The sharp revival in the Indian stock markets has already fuelled the fund raising activity of India Inc. The first two months have seen close to $1 billion worth of funds being raised through five issues- 3 qualified institutional placement (QIP) and 2 overseas issues, according to data collated by Prime Database. The quantum of funds raised is almost five times of what was raised in the April-May period last year.

There were 6-10 issues spread across IPO/FPO, rights and overseas issues in the same two months in 2008. These issues raised somewhere between Rs 747-1,000 crore. The exact quantum of overseas issues during these two months is not clear but there were 5 IPO/FPOs and one rights issue.


The big change which has come about within the last one year is the nature of equity issues which have been floated. Despite the market seeing a sustained rally over the last three months, there has not been a single IPO/FPO to hit the market yet. In contrast there were not even a single QIP in the first two months of last fiscal.

There have been just two new draft prospectus which have been filed with market regulator Sebi since April 1-- Adani Power (revised draft) and South India-based electric vehicle firm Kabirdass Motor Company (backed by investments from BCCL).

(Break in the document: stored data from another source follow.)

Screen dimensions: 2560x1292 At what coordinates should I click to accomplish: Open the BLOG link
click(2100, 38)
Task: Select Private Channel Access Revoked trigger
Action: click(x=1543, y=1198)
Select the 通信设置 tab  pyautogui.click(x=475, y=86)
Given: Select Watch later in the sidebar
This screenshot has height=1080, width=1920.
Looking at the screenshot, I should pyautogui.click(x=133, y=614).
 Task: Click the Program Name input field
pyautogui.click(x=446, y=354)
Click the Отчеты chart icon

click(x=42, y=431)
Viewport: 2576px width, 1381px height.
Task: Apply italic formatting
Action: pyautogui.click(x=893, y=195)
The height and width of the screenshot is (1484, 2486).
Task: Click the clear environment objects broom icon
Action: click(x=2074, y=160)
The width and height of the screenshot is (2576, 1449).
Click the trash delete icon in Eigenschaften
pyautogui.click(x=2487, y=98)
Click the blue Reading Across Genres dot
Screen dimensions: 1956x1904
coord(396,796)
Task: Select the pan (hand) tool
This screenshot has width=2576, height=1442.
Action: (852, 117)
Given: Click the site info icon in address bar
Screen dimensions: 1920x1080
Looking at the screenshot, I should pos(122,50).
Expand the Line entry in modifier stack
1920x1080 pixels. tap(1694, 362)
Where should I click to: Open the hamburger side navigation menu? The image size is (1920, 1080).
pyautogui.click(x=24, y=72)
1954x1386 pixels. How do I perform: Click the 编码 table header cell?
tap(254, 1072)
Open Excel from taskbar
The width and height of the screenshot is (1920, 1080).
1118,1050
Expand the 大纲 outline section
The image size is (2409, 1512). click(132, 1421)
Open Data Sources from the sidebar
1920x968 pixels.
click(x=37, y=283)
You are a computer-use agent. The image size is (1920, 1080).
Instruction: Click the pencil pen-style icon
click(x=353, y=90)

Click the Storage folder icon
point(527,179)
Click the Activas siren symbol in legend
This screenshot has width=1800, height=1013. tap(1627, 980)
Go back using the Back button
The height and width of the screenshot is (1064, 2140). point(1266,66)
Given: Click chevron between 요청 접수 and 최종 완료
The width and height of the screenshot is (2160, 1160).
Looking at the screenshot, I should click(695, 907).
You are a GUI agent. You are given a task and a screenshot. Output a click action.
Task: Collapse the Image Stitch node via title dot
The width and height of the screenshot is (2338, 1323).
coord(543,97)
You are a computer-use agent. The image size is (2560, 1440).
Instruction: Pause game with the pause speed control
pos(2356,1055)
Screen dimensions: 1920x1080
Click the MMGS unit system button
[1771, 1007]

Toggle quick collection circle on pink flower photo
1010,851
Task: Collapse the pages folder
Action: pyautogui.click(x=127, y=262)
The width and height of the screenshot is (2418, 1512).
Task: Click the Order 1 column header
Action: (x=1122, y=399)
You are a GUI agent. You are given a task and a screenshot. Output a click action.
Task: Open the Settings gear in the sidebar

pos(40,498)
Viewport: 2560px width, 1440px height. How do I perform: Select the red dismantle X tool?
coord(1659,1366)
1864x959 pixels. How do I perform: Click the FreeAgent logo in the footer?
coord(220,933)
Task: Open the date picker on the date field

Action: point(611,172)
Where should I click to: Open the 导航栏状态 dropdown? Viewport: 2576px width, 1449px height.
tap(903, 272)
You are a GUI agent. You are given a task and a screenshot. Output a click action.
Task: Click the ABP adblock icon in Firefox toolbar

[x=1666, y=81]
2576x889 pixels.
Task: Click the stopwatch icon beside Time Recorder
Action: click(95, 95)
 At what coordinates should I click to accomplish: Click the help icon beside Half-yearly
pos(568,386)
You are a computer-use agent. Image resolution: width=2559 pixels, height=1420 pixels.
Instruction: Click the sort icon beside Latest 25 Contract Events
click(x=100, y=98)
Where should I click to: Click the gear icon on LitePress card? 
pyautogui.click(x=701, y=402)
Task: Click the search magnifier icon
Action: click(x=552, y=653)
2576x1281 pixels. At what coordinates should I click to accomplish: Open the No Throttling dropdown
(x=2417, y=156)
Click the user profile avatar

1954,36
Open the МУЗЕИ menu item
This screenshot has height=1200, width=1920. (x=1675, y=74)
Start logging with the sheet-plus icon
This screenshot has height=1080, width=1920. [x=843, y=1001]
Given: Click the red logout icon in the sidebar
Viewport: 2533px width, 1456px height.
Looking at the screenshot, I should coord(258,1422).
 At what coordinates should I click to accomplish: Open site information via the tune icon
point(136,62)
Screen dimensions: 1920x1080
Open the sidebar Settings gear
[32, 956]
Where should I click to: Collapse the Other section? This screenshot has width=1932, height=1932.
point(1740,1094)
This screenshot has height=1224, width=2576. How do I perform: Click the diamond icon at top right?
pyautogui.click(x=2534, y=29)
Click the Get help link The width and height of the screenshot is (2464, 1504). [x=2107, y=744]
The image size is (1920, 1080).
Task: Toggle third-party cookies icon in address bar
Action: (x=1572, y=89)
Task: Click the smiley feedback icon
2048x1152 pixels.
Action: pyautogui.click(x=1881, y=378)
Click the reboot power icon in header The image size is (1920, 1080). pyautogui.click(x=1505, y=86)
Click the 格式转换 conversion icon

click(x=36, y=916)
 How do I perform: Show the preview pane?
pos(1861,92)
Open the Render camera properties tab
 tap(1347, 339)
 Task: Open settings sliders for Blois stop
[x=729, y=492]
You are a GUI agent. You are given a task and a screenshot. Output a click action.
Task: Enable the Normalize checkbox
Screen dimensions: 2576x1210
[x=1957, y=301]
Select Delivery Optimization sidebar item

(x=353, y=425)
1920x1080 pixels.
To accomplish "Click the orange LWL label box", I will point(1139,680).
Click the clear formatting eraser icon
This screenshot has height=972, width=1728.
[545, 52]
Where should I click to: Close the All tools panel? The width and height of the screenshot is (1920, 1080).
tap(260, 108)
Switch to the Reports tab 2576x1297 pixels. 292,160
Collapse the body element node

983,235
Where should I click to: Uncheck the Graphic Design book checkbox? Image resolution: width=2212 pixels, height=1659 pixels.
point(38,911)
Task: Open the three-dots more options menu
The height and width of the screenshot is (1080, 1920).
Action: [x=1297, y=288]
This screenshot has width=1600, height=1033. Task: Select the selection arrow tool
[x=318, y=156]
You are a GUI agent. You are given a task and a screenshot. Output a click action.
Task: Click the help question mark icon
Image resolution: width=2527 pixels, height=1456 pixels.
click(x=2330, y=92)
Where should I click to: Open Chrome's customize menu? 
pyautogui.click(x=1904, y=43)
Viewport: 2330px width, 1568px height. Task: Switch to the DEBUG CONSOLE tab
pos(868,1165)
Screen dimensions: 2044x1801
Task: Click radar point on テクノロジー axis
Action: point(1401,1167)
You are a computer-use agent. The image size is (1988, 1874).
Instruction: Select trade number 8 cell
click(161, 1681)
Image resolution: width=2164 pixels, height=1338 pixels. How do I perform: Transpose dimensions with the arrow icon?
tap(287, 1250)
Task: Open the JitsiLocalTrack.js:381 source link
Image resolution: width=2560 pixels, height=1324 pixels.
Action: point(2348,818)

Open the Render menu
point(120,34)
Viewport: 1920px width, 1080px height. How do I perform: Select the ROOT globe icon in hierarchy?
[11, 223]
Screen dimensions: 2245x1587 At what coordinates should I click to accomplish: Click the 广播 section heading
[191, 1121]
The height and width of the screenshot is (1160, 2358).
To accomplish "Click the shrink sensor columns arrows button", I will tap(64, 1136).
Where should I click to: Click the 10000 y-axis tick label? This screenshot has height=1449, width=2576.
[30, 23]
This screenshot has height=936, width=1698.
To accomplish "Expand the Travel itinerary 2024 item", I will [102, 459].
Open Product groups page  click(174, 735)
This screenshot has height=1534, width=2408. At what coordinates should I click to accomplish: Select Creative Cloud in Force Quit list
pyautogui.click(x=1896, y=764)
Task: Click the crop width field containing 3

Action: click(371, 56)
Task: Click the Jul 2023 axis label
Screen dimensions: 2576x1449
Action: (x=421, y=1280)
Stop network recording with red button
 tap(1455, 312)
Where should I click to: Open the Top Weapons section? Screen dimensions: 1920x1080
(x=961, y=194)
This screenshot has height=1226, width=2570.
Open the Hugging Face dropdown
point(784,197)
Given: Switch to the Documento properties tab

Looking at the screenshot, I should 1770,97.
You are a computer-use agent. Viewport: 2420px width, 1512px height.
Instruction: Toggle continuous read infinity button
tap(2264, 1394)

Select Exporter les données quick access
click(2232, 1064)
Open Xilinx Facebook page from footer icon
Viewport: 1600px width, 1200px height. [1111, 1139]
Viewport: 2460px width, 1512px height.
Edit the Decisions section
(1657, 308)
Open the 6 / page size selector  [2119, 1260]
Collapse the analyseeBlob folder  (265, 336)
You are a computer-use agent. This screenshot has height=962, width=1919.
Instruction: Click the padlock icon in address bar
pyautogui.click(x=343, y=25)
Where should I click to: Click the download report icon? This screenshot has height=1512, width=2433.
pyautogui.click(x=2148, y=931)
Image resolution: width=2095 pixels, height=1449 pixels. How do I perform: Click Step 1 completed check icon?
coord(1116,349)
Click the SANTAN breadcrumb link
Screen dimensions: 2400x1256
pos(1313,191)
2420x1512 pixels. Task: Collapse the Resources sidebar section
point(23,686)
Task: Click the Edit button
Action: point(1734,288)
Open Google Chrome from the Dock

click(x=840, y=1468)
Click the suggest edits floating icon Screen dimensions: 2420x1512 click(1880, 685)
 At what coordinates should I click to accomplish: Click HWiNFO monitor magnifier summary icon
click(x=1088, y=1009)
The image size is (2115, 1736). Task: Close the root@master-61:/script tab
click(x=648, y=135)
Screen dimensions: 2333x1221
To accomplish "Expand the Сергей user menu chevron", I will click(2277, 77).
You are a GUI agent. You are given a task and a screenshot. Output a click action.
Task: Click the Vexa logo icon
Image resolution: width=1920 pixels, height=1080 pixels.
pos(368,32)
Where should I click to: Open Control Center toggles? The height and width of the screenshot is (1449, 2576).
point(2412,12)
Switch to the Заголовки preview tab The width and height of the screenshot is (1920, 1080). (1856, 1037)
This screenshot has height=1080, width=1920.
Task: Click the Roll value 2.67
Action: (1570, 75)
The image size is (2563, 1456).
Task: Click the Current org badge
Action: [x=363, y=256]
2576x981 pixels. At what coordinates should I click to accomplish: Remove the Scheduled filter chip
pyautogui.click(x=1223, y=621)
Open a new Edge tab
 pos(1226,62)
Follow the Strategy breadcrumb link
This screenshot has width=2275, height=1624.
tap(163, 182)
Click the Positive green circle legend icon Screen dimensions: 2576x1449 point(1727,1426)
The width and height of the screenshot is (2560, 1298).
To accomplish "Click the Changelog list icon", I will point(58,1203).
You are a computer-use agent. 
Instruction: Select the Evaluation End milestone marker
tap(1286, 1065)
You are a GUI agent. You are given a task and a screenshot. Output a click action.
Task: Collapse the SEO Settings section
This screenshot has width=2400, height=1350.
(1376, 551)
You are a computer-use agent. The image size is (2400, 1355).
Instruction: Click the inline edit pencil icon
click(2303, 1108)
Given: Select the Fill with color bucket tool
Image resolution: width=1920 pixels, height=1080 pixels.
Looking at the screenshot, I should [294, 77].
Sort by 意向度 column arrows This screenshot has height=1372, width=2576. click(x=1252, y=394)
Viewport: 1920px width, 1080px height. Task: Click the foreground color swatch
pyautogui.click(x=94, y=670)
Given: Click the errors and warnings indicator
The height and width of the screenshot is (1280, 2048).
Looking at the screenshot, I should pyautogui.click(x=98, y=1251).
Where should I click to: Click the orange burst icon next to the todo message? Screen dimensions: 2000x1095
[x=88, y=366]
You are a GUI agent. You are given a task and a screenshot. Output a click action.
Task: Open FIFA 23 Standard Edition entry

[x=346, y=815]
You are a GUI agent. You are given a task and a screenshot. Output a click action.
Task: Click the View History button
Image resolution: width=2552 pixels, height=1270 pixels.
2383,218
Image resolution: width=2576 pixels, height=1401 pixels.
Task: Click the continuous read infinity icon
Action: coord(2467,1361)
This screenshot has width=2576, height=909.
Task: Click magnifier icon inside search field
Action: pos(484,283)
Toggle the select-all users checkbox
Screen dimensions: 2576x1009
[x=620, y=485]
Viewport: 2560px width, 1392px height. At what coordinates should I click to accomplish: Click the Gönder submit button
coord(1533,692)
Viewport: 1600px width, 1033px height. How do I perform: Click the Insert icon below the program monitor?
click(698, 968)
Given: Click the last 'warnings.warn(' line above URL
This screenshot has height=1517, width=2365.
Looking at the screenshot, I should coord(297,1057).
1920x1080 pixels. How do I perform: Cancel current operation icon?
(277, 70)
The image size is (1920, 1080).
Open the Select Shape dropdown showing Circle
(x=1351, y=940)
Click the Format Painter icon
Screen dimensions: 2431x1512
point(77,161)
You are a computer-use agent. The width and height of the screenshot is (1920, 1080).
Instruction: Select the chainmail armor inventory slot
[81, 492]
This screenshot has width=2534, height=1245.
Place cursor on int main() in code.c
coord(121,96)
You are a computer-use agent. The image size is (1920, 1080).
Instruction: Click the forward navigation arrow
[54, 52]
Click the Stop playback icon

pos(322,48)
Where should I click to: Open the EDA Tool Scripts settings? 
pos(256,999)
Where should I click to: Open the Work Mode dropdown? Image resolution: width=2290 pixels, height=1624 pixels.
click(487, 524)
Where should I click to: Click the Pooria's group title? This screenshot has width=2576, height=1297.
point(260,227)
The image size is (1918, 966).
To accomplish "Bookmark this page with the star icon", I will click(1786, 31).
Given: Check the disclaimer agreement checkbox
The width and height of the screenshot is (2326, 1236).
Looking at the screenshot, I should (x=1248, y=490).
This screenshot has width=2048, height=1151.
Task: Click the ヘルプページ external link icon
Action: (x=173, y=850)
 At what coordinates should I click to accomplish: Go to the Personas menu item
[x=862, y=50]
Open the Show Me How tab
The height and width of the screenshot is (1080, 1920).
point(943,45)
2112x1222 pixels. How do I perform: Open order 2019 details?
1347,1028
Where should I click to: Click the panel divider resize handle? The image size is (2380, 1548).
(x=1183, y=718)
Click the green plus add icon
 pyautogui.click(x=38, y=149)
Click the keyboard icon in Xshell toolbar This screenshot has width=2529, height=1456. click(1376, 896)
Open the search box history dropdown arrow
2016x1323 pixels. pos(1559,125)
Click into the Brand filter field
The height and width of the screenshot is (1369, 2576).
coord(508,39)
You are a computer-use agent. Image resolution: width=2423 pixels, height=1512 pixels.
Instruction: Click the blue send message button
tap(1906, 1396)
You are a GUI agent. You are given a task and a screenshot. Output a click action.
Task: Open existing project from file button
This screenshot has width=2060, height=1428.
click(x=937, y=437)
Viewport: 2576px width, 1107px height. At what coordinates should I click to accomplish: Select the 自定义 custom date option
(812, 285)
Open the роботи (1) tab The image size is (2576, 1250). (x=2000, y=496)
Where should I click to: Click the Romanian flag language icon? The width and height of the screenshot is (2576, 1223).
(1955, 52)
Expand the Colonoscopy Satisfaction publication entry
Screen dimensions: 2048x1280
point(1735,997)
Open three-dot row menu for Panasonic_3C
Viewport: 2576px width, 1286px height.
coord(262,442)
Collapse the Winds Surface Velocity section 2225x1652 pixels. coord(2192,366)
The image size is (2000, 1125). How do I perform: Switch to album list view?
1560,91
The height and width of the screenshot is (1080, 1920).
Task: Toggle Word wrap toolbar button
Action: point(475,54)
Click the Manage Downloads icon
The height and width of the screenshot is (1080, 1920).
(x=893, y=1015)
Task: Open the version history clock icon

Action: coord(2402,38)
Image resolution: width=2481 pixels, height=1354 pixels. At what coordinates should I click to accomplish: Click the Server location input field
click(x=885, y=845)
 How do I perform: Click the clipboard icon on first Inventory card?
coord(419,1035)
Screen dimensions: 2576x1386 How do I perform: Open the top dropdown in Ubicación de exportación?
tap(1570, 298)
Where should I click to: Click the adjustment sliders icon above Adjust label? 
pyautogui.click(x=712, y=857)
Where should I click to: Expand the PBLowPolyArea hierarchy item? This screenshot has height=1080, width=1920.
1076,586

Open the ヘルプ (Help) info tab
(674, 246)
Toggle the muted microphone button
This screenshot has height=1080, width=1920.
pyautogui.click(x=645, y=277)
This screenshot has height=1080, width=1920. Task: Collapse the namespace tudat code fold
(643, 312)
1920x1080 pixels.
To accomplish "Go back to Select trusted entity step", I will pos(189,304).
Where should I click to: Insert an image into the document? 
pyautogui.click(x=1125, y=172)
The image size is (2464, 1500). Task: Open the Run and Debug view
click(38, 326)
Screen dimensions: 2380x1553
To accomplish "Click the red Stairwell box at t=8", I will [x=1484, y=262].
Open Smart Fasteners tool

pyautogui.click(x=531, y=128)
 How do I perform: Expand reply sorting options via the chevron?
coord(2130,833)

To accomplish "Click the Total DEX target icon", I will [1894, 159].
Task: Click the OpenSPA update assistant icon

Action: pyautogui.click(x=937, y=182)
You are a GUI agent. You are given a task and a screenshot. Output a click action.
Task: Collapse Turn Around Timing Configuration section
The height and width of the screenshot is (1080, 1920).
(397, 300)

It is to be seen whether merchant bankers advising firms would like to wait for the NHPC issue, which is expected in August, to be followed by OIL public issue, which is slated for September. A set of I-bankers say promoters want to go to the market now to ride through the positive investor sentiment, but others want to wait to see the response to NHPC issue, before going public.

There are a number of rights issues which are lined up and awaiting clearance from Sebi. These include Fortis, Infomedia 18, JMC Projects, Tinplate Company, Morarjee Textiles, Greycells Entertainment, Piramal Glass, Greenply and Television Eighteen. Besides these, there are other rights issues which are pending from the previous fiscal: Religare Enterprises, Perfectpac, High Energy Batteries, Natraj Ceramics & Chemical, Tebma Shipyard, Ramco Systems, Polytex, Futura Polyesters and Nouveau Multimedia.


In the meantime, the QIP market has seen a leg up. Infact QIPs have led the fund raising in the first two months with Unitech raising over Rs 1,600 crore in April followed by Rs 500 crore placement by PTC and the mega Rs 2,656 crore placement by Indiabulls Real Estate.

Many other firms (led by realty sector) have announced plans of floating QIPs. These include Gammon Infrastructure, GMR Infrastructure, HDIL, Sobha Developers, Parsvnath, JSW, Reliance Communications, Orbit Corp, LIC Housing Finance, Vishal Retail, Karnataka Bank, Essar Oil to name just a few.

The key reason for the choice of QIP over other fund raising tools is that it's a less expensive mode of getting funds in a short span of time unlike other modes such as a rights or FPO. Secondly, many promoters have bought shares of their companies when the markets had crashed allowing them to raise their holding marginally. This gives them a leeway in diluting their shareholding in the process of a QIP.

QIP norms, which were changed last year, now price the issue based on the average price of the two preceding weeks. Since the market has seen a sharp uptick post general elections results, the average of the last two weeks would be close to the current price.

QIPs, which were introduced to allow easy and fast fund-raising tool for listed companies in 2006, is pitched as an alternative for companies looking at secondary listing in overseas markets. Given the state of affairs in the international markets, overseas issues maybe the last to revive as a mode of raising capital. This could also turn out to be a positive for Indian merchant bankers.